Frank Bowden

Personal information
- Full name: Frederick Bowden
- Date of birth: November 1904
- Place of birth: Birmingham, England
- Position: Outside left

Senior career*
- Years: Team / Apps / (Gls)
- Darwen (Shirebrook)
- 1925–1927: Birmingham / 1 / (0)
- Kidderminster Harriers
- Stourbridge
- 1928–1929: West Ham United / 0 / (0)
- 1929–1932: Coventry City / 38 / (8)
- 1932–1933: Kidderminster Harriers
- 1933–1934: Chesterfield / 0 / (0)
- 1934–1935: Coventry City / 0 / (0)
- 1935–1936: West Ham United / 0 / (0)

= Frank Bowden (footballer) =

English footballer (1904–c.1934)

Frederick Bowden (November 1904 – after 1934), generally known as Frank Bowden, was an English professional footballer who played in the Football League for Birmingham and Coventry City.

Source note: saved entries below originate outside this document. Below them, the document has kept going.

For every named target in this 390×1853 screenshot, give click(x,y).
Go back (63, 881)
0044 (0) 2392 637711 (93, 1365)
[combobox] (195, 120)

== Early life and career ==
Bowden was born in the Kings Heath district of Birmingham. A pacy winger, he made his debut for Birmingham in the First Division on 26 December 1925 in a 2–1 defeat away at Tottenham Hotspur. This turned out to be his only first-team appearance for the club, and he moved into non-league football in the Midlands. Bowden then spent time on West Ham United's books, without appearing in the Football League side, and joined Coventry City, for whom he played 38 times in the Third Division South and scored eight goals. He later signed for Chesterfield and for second spells with Coventry and West Ham, but played no more league football.